Oui, les associations demandent des flux de dons plus importants ;…
…oui, malheureusement, l’hiver est rude pour les plus démunis.
Oui, les associations demandent d’améliorer et de clarifier les dispositifs de défiscalisation pour augmenter le volume des dons. Je rappelle, à cet égard, que le Gouvernement a facilité les mesures de défiscalisation des dons en nature des agriculteurs pour le lait fin 2013 et pour les oeufs fin 2014. Mais les associations demandent surtout des denrées triées et sélectionnées ; pour cela, il faut nouer un dialogue entre les acteurs. Or cette proposition de loi ne relève pas de cette logique de concertation, car elle impose à certains acteurs de donner des denrées. Les dons aux associations ne se passeraient donc pas dans de bonnes conditions, ce qui est pourtant indispensable.
Telles sont, madame la présidente, mesdames et messieurs les députés, les raisons principales qui justifient la position globalement défavorable du Gouvernement sur cette proposition. Malgré ces réserves, je ne doute pas qu’en soulevant cette question primordiale pour notre société devant la représentation nationale, vous ayez fait preuve de bonne volonté, et que votre intention était plus que louable.
Le Gouvernement sera donc au rendez-vous, à vos côtés, lorsqu’à la suite des travaux de Guillaume Garot, vous examinerez une proposition de loi sur ce sujet. Je ne doute pas que nous pourrons travailler avec toutes les bonnes volontés qui s’exprimeront sur les bancs de cette assemblée.
Applaudissements sur les bancs du groupe SRC.
La parole est à M. le président de la commission des affaires économiques.
Monsieur le ministre, monsieur le rapporteur, chers collègues, je rends hommage au travail accompli par le rapporteur, M. Decool, qui travaille depuis des mois sur ce sujet. À chaque fois qu’une opportunité d’intervenir sur cette question se présente, il la saisit, afin d’aboutir à l’adoption d’une loi. Je rends également hommage au travail accompli par Guillaume Garot, à la fois son travail passé, en tant que ministre, et actuel, en tant que parlementaire. Il oeuvre actuellement à un rapport sur cette question, et nous expliquera tout à l’heure à quel point ce sujet est dense.
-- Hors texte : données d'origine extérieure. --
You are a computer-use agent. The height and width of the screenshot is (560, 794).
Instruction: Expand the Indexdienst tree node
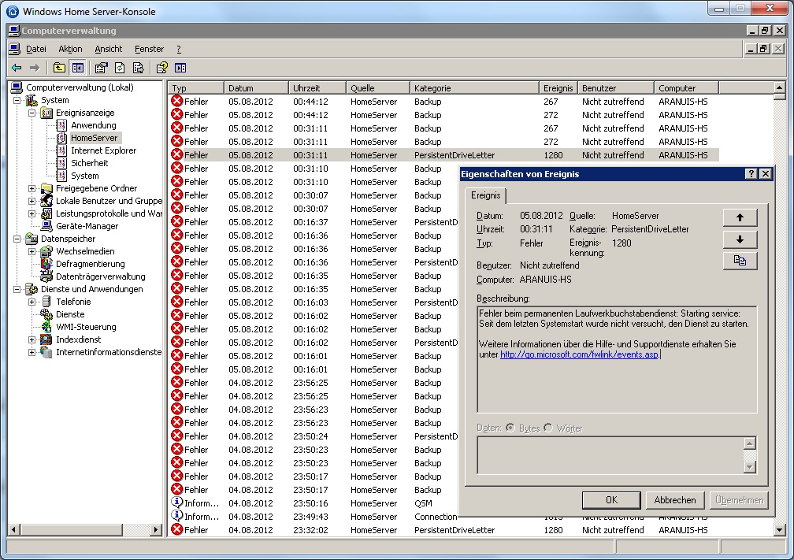tap(32, 339)

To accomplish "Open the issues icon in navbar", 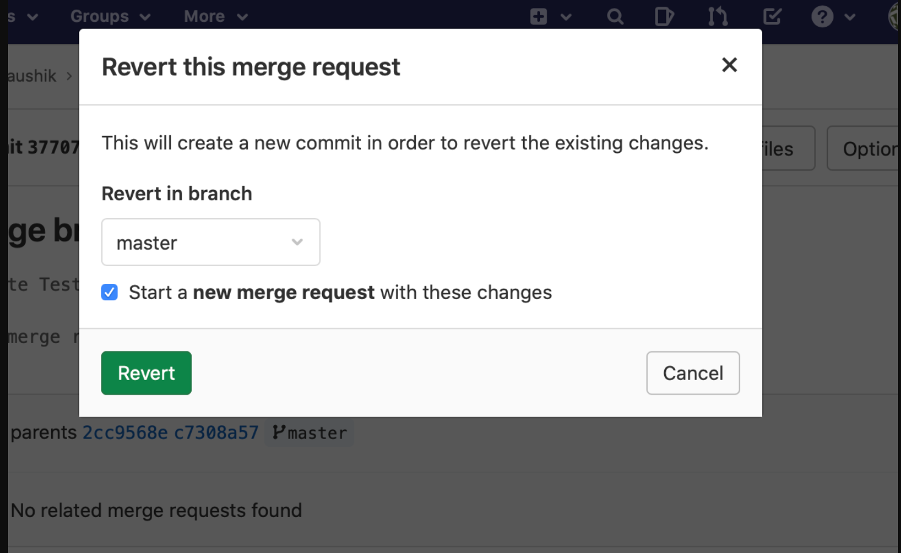I will click(664, 16).
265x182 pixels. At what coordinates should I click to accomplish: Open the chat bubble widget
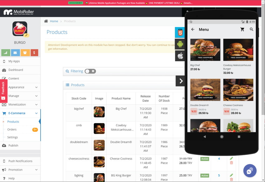tap(250, 171)
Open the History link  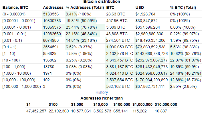tap(102, 92)

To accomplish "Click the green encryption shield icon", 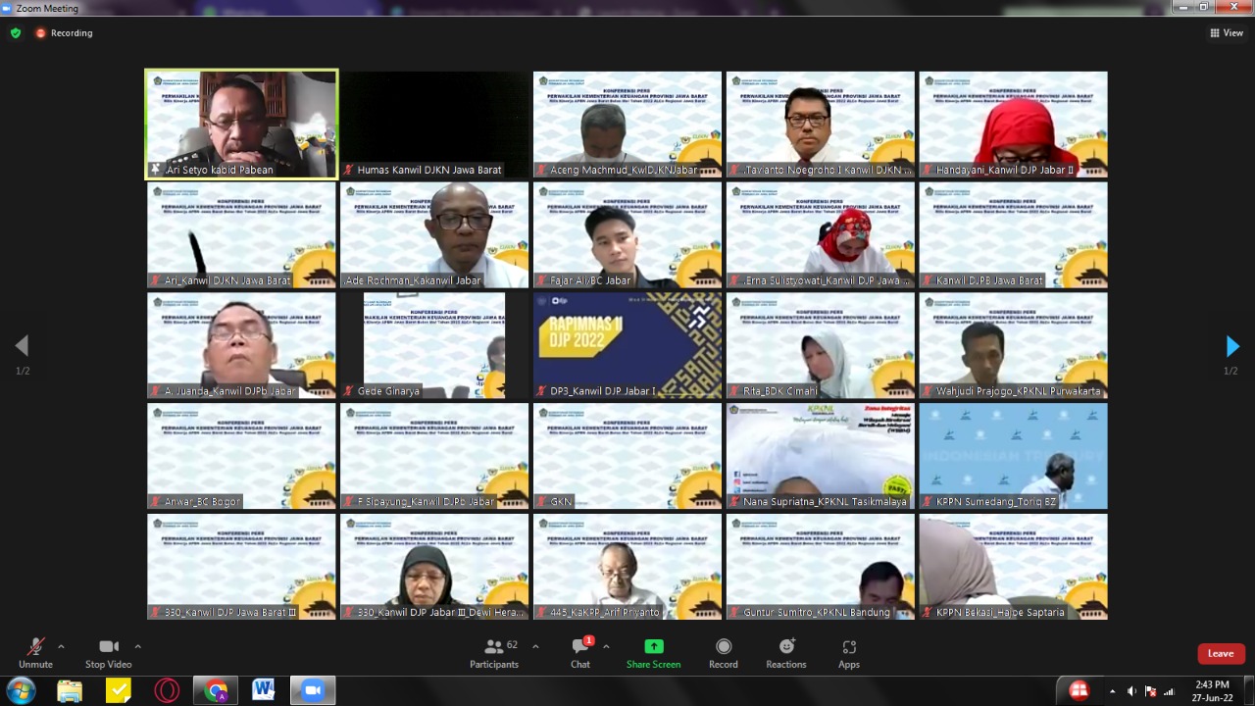I will [16, 32].
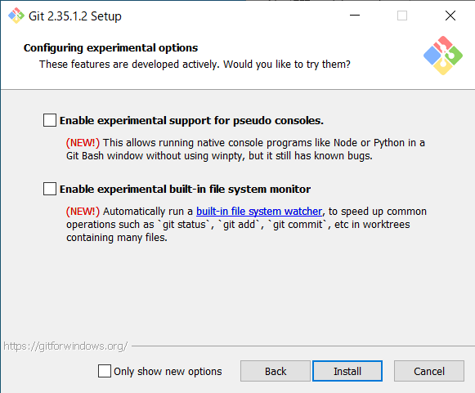
Task: Check the Only show new options box
Action: point(105,371)

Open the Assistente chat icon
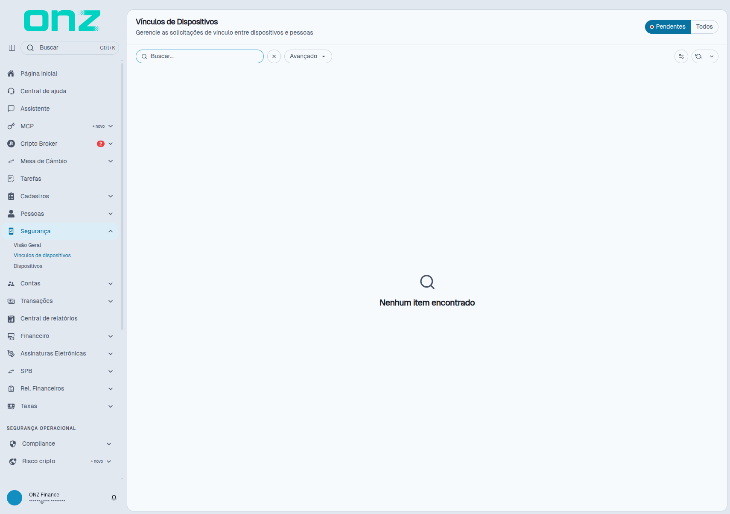coord(11,109)
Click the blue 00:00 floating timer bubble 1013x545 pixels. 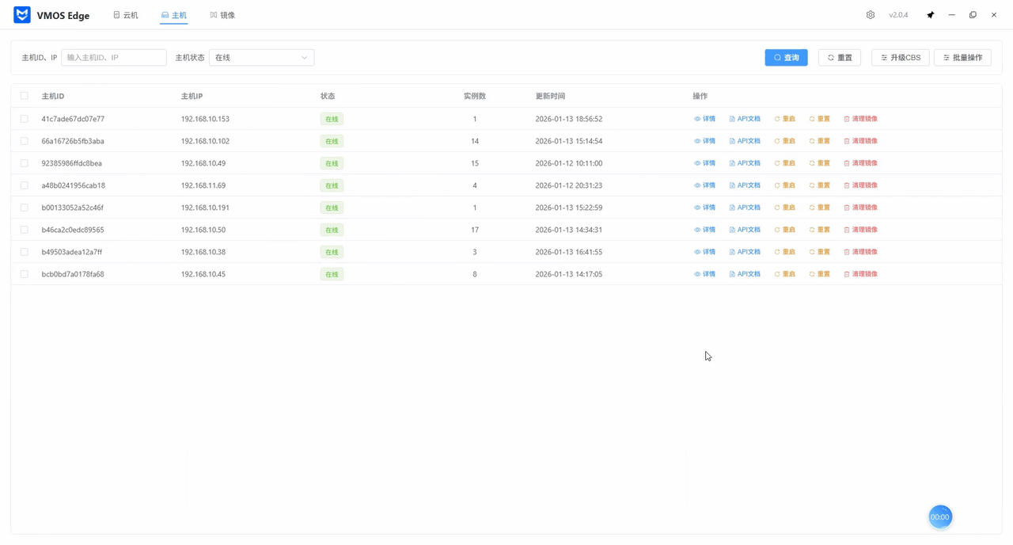point(939,516)
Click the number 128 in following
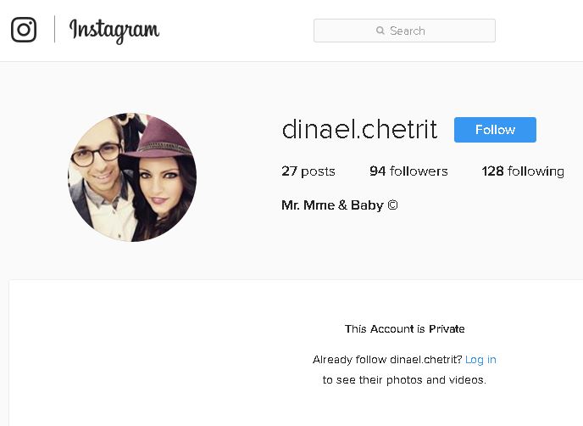Viewport: 583px width, 426px height. coord(492,171)
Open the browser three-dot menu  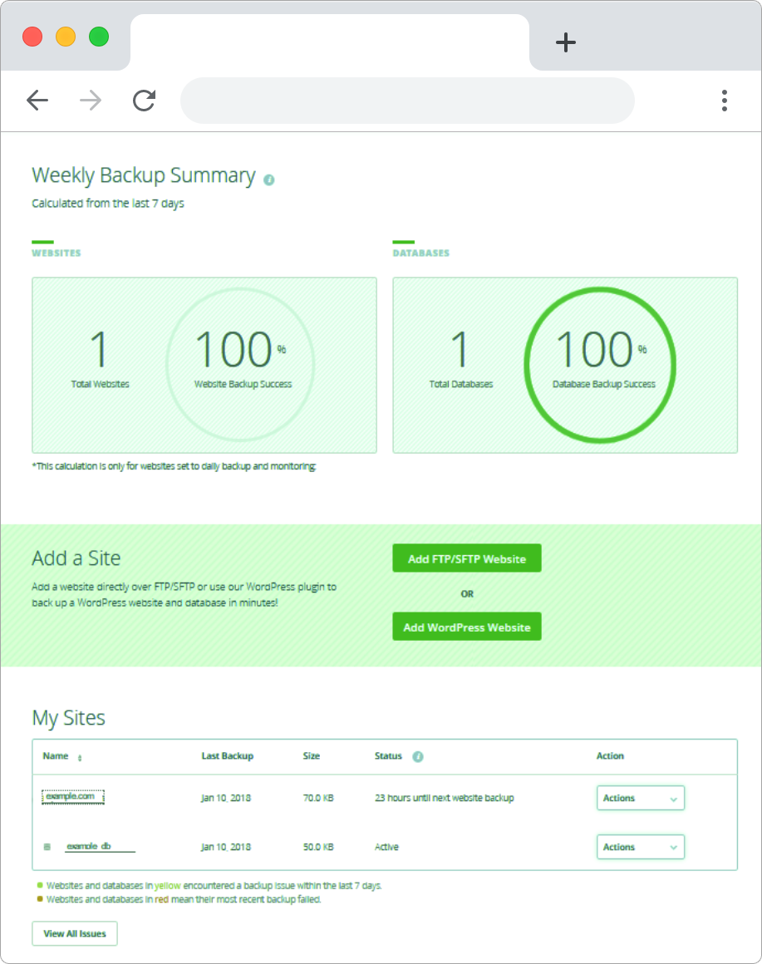725,101
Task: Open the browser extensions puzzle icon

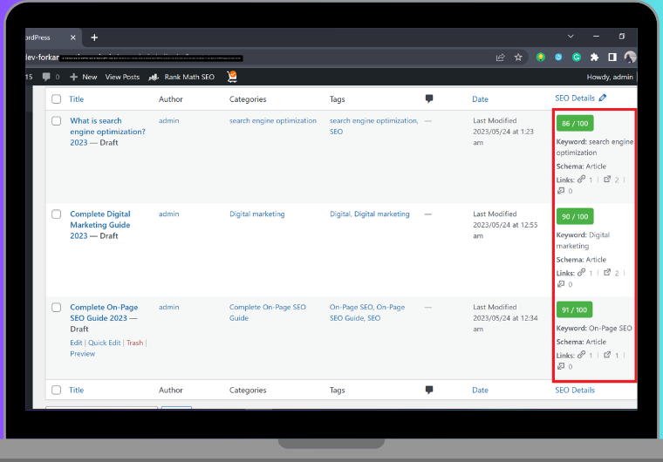Action: [x=594, y=57]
Monsieur le rapporteur, sans m’en excuser, vous devez prendre comme un geste d’élégance le fait que ce matin vous vous soyez trouvé à la fois président et rapporteur de la commission des affaires économiques, sans autres députés avec vous.
Sourires.
Au cas où la motion de renvoi en commission ne serait pas adoptée, les amendements – sur lesquels nous n’avons pas de désaccord de fond, vous le savez bien – pourront être les amendements de la commission.
Ne le prenez pas mal ; au contraire, prenez-le comme un geste positif. De notre part, c’est une manière élégante de rendre hommage à votre travail. Malgré cela, je soutiendrai la motion de renvoi en commission qui sera soutenue tout à l’heure, parce que nous devons tous prendre rendez-vous. J’ai vérifié ce point avec le président Le Roux il n’y a pas cinq minutes : lors de la prochaine « niche » du groupe socialiste, au mois de mai prochain, lorsque Guillaume Garot aura mené à bien son travail de réflexion,…
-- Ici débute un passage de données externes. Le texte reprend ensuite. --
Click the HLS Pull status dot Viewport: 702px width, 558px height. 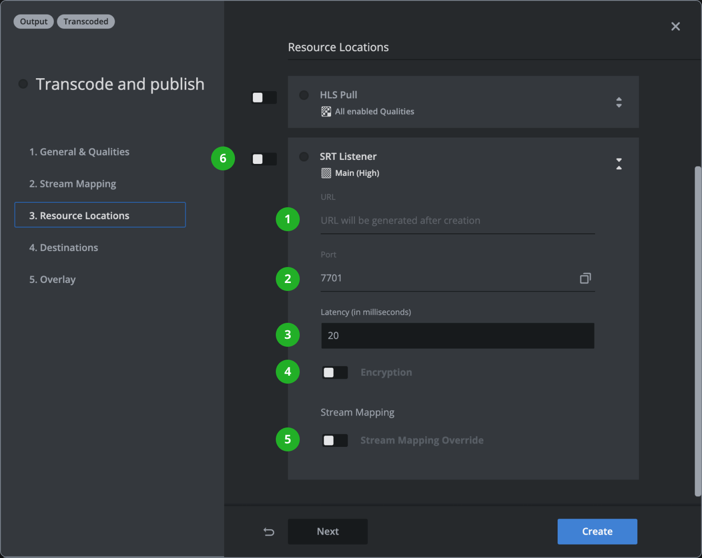point(304,95)
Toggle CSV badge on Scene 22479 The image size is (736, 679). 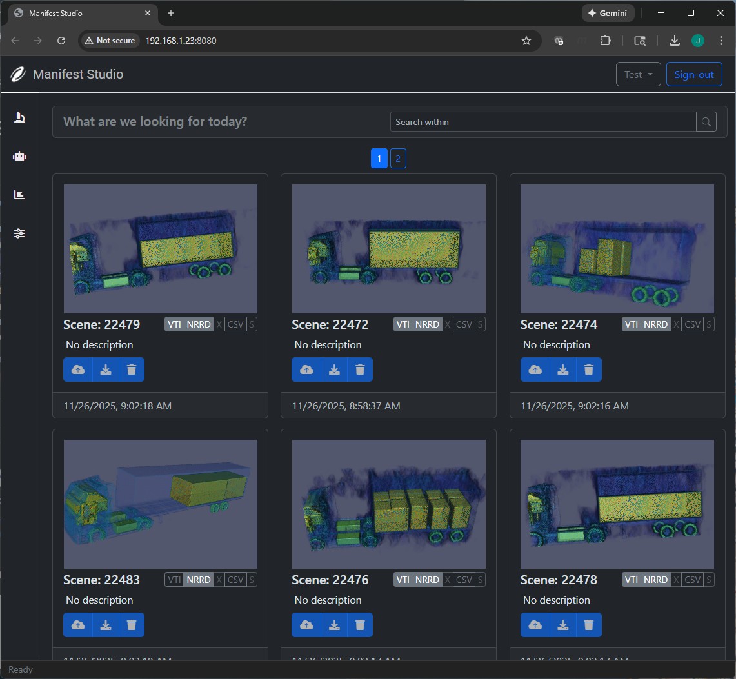click(x=235, y=324)
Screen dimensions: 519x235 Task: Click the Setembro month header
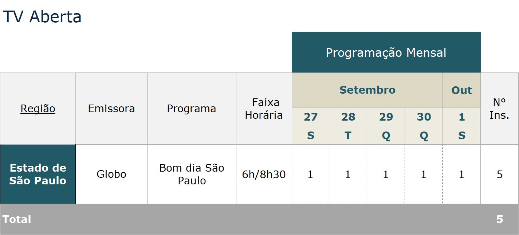tap(367, 90)
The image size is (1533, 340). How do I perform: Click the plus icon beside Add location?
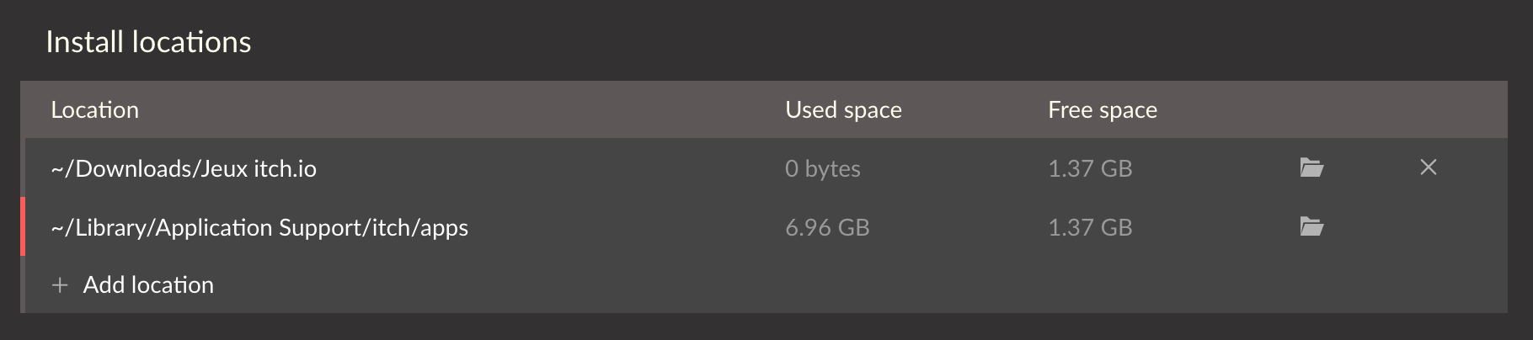(x=60, y=285)
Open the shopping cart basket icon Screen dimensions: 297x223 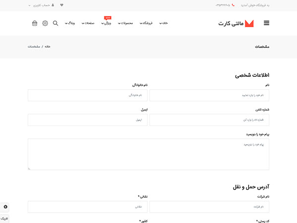pyautogui.click(x=35, y=23)
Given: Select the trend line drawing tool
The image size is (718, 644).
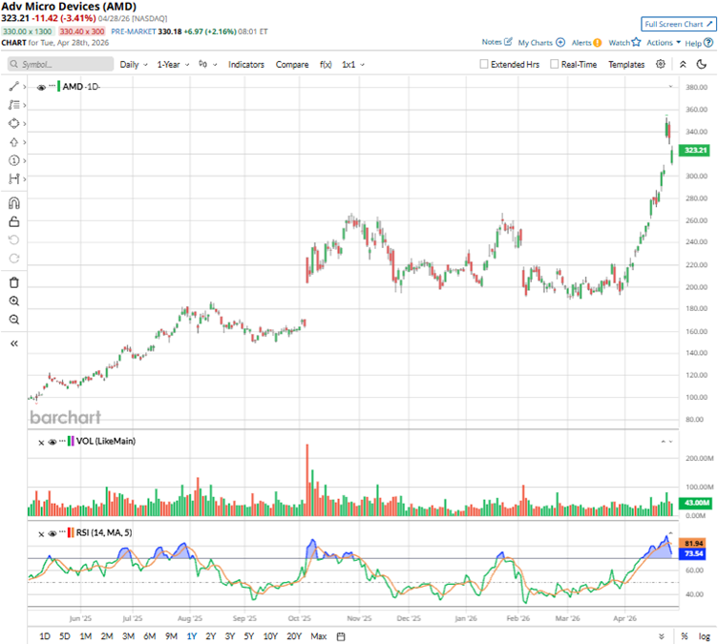Looking at the screenshot, I should tap(13, 86).
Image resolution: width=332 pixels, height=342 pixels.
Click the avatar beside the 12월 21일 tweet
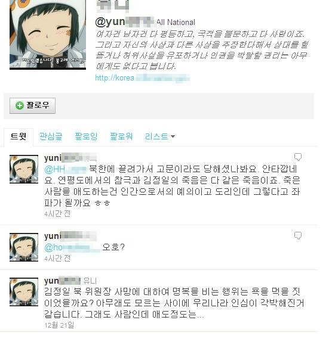(24, 292)
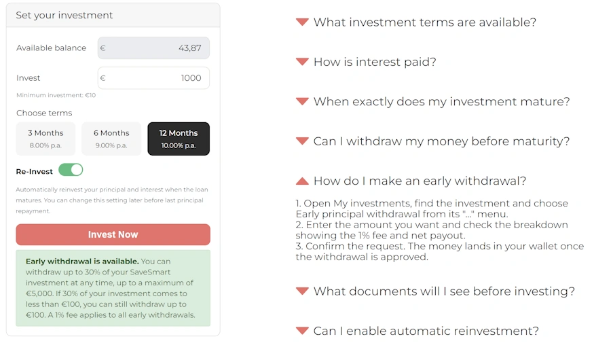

Eh bien tout est dit ! C’est la majorité qui défendra cette proposition de loi ! Il est inadmissible d’être sectaire à ce point !
…l’ensemble des groupes politiques pourra défendre la même proposition de loi. Il ne s’agit pas, pour le groupe socialiste, de récupérer quoi que ce soit. Sur ce sujet, nous sommes tous unis. Il est important de trouver une issue législative complète, tous ensemble !
Exclamations sur les bancs du groupe UMP.
Prochaine séance, cet après-midi, à quinze heures :
Suite de la proposition de la loi visant à lutter contre le gaspillage alimentaire ;
Proposition de loi relative à la maladie de Lyme.
La séance est levée.
La séance est levée à treize heures cinq.